Unfired armor-piercing bullets found inside the Las Vegas hotel room where the attack was launched on Oct. 1 contained the fingerprints of ammunition dealer Douglas Haig of Arizona, according to the complaint filed in federal court in Phoenix. It says Haig didn’t have a license to manufacture armor-piercing ammunition.

The records don’t say if the ammunition was used in the attack. Haig was charged shortly before holding a news conference Friday where he said he didn’t notice anything suspicious when he sold 720 rounds of ammunition to Stephen Paddock in the weeks before the attack that killed 58 people.

Haig, a 55-year-old aerospace engineer who sold ammunition as a hobby for about 25 years, said he met Paddock at a Phoenix gun show in the weeks before the shooting and he was well-dressed and polite.

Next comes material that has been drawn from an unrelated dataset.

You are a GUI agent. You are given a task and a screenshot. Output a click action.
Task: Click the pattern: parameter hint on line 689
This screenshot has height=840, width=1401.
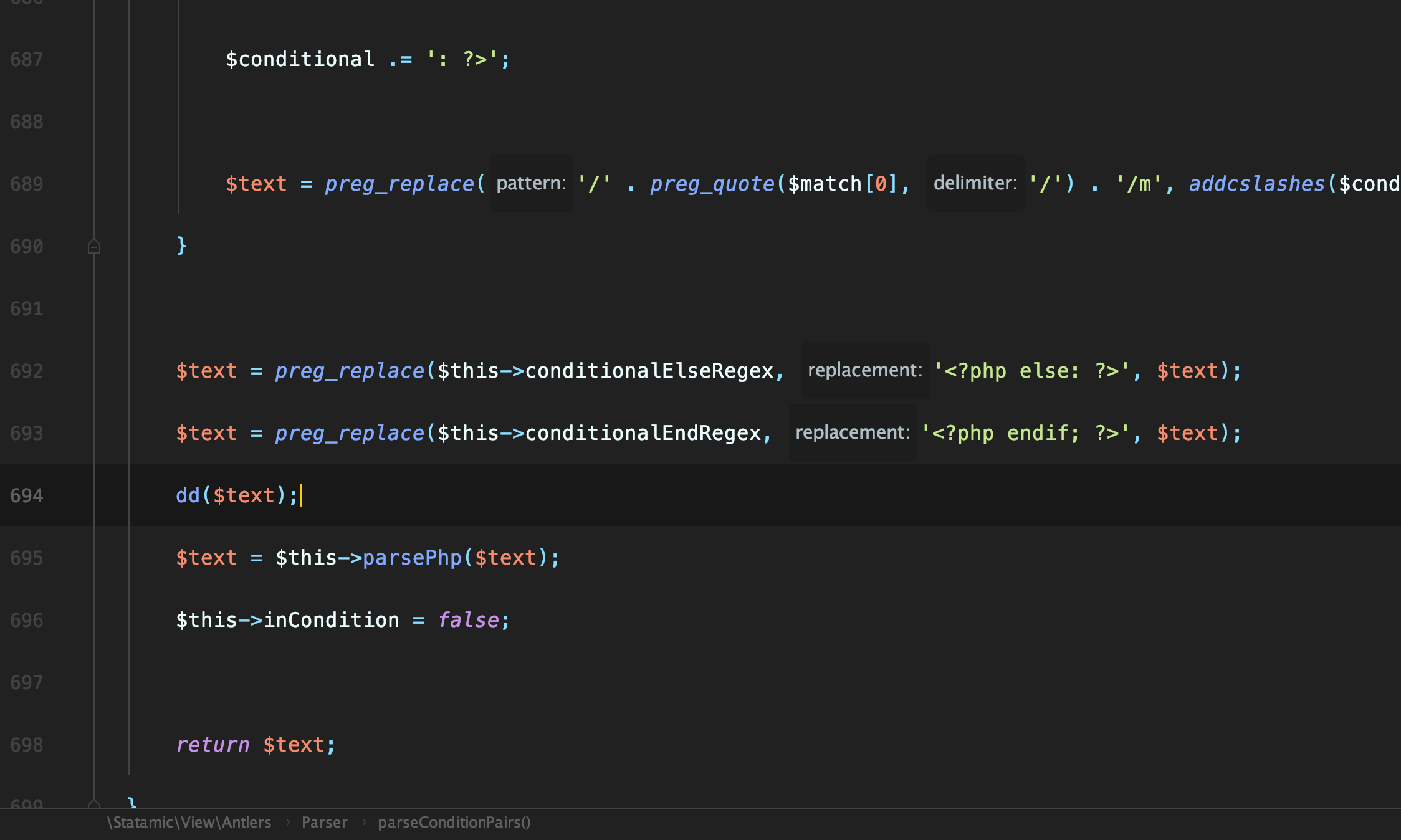tap(530, 183)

He didn’t have the quantity of tracer ammunition on hand that Paddock was seeking, so Paddock contacted him a few days later and lined up a sale at Haig’s home in the Phoenix suburb of Mesa. Tracer bullets contain a pyrotechnic charge that illuminates the path of fired bullets so shooters can see whether their aim is correct.

Haig said he was shocked and sickened when a federal agent informed him of the massacre 11 hours after it unfolded.

“I had no contribution to what Paddock did,” Haig said, adding that there was nothing unusual about the type or quantity of ammunition Paddock bought. “I had no way to see into his mind.”

Haig’s lawyer said they held the news conference in a bid to protect his reputation after he was revealed earlier this week to be a “person of interest” in the investigation. Haig’s identity emerged by mistake after his name was not redacted in court documents.

Haig arose in the investigation when a box with his name and address was found in the Mandalay Bay hotel suite where Paddock launched the attack on a music festival below.

He gave the box to Paddock to carry the 720 rounds of tracer ammunition from the sale.

Haig said Paddock told him that “he was going to go out to the desert to put on a light show, either with or for his friends. I can’t remember whether he used the word ‘with’ or ‘for.’ But he said that he was going out at night to shoot it with friends.”

He said he has received unwanted media attention and death threats since his name was released. Still, Haig, who has closed his ammunition business, said he doesn’t expect to take any legal action as a result of his name being publicly revealed.

The Las Vegas Police Department and U.S. Bureau of Alcohol, Tobacco, Firearms and Explosives declined to comment when contacted earlier Friday.

The FBI and U.S. attorney’s office in Nevada didn’t immediately respond to emails seeking comment.